Data to use.
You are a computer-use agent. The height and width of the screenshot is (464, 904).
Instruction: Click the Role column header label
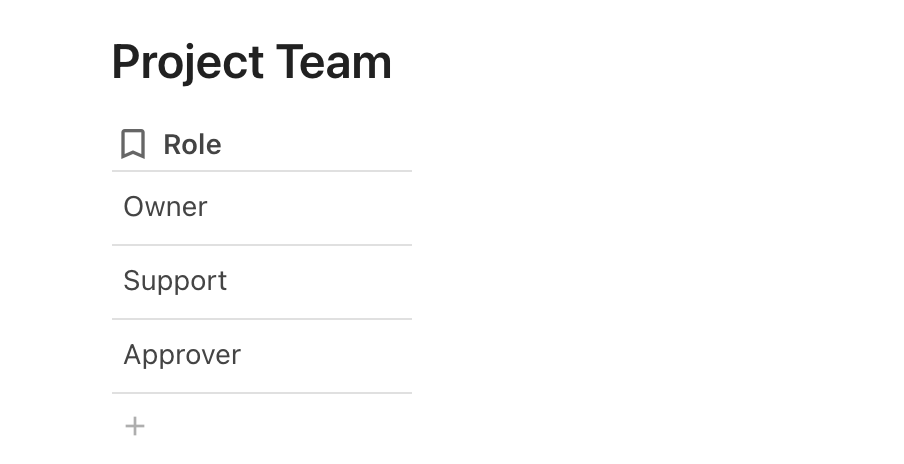pos(192,145)
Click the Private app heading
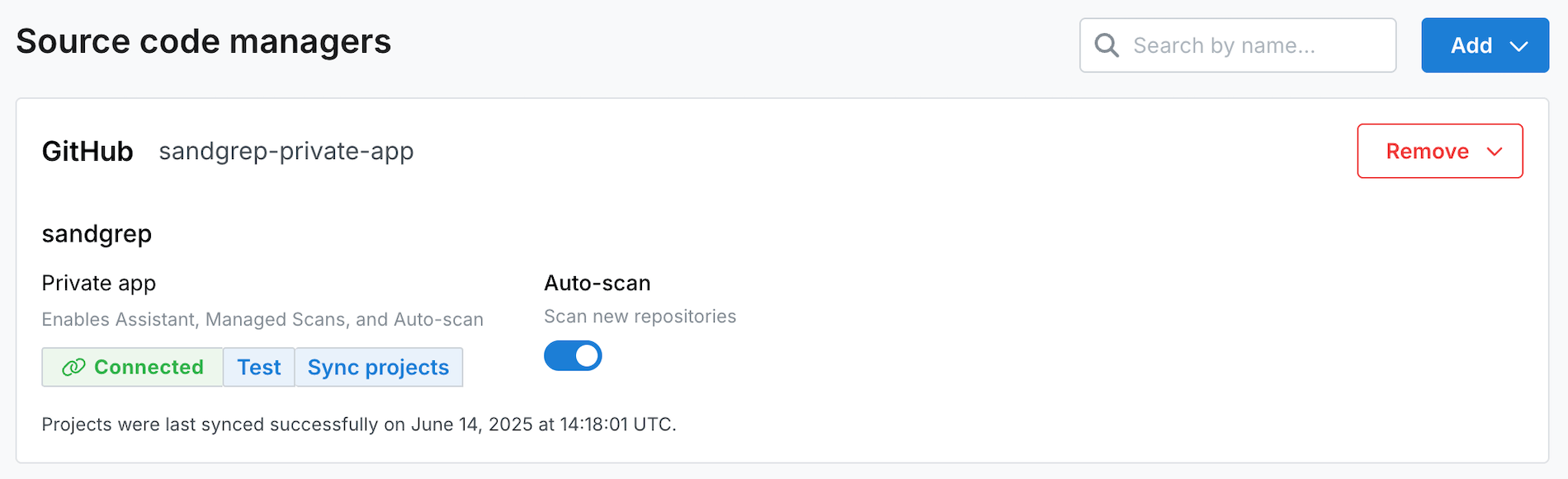The height and width of the screenshot is (479, 1568). [98, 283]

Task requirements.
Find the line that contains "Instruction: Click the", then write out that line and every line after it through the end of the records, exactly. Leave the pictures out.

Solution.
Instruction: Click the Role column header label
pos(192,145)
Click the Private app heading
The height and width of the screenshot is (479, 1568). [98, 283]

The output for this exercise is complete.